Filter these entries down to lines holding "Choose".

─── DATA ───

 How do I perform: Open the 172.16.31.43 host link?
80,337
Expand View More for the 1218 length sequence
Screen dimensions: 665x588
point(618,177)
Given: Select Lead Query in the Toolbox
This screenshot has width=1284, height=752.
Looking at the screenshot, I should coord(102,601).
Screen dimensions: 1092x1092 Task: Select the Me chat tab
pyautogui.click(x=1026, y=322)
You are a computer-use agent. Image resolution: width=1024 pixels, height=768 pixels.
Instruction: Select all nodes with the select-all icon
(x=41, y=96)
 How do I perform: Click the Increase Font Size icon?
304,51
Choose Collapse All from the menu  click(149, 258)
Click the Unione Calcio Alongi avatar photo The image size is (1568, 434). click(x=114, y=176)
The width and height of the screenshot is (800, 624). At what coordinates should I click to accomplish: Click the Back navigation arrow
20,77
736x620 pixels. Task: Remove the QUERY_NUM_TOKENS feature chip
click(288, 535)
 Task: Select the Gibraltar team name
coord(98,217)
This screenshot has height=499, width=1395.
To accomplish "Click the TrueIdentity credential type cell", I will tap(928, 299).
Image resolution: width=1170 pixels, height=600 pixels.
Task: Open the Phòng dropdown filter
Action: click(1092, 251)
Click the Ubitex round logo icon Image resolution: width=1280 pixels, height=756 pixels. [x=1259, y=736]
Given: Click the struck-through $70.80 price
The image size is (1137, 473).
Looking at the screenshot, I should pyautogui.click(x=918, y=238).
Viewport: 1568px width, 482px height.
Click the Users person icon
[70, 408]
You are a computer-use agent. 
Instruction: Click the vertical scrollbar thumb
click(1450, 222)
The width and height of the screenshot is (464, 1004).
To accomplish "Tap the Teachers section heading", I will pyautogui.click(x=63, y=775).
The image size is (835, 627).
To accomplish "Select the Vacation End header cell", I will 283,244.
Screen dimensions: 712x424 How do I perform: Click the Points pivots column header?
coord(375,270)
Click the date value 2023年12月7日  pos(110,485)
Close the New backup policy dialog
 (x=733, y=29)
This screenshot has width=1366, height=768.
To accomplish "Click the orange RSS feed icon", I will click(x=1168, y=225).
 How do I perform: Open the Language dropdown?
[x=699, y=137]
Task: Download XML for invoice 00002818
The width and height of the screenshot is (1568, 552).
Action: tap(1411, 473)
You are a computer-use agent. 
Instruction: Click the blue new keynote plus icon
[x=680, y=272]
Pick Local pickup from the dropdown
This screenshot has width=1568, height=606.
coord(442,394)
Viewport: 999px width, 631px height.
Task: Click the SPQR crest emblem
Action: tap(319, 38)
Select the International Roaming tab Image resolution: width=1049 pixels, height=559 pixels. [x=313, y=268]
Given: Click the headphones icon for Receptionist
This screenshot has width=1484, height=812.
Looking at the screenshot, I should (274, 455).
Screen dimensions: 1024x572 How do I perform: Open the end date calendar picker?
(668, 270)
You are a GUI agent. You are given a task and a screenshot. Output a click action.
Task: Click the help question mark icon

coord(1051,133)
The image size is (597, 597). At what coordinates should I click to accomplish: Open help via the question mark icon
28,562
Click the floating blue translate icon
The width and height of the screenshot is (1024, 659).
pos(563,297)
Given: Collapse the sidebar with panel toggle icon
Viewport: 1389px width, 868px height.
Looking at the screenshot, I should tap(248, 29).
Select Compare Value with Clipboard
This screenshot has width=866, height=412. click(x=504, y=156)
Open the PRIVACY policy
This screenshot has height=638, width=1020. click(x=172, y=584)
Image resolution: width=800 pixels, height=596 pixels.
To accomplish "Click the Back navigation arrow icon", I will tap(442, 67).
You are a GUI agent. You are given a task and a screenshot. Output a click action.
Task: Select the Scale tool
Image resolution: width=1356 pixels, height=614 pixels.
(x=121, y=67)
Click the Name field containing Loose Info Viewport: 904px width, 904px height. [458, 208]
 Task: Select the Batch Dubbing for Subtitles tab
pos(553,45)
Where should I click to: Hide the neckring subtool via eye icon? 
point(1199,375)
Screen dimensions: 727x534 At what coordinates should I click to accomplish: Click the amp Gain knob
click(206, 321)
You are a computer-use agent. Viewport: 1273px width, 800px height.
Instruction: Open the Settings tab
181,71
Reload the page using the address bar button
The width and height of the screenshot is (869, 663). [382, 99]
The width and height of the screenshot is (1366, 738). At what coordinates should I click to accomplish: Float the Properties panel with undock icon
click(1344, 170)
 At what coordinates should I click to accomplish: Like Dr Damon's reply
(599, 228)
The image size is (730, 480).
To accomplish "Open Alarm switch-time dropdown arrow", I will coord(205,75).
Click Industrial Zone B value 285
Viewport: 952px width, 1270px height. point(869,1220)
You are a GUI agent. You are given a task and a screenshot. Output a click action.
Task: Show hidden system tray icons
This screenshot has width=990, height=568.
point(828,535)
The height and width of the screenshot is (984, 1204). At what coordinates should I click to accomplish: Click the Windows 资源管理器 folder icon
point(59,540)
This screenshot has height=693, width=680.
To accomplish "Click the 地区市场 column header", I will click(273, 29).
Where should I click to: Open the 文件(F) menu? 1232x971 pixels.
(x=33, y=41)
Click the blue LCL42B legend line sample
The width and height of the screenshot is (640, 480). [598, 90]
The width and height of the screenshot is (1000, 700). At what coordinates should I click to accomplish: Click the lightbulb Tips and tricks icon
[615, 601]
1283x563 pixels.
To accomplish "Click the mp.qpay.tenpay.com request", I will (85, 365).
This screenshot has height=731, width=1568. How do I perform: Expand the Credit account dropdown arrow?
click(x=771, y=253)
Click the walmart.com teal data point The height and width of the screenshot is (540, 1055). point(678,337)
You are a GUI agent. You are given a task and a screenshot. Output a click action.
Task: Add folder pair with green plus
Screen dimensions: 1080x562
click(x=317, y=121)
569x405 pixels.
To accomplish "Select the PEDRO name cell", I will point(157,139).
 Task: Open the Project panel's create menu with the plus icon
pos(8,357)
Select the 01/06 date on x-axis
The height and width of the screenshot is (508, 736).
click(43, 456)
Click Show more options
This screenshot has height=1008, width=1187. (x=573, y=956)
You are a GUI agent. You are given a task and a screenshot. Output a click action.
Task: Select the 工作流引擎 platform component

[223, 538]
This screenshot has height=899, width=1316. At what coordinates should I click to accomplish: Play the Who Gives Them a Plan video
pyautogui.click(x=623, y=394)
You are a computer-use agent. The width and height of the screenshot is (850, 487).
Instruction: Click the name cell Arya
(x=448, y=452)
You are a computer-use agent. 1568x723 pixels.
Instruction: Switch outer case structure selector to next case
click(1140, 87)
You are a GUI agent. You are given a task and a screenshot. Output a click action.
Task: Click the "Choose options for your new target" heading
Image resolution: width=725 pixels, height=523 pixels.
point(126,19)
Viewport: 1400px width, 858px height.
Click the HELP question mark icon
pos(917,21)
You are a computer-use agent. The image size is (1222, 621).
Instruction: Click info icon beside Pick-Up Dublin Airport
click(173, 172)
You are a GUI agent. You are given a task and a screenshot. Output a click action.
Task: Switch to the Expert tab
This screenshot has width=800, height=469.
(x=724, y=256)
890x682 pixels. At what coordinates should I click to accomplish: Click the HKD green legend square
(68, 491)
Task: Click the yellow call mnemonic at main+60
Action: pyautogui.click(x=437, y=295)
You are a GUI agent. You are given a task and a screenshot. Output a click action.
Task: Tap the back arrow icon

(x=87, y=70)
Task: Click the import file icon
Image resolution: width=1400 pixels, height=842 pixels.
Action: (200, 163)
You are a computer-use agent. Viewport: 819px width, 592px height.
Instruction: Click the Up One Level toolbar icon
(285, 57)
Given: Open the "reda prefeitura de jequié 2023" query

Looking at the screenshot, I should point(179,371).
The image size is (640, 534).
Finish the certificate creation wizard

───

## ANSWER SECTION
Choose Collapse All from the menu  click(149, 258)
Task: Click the "Choose options for your new target" heading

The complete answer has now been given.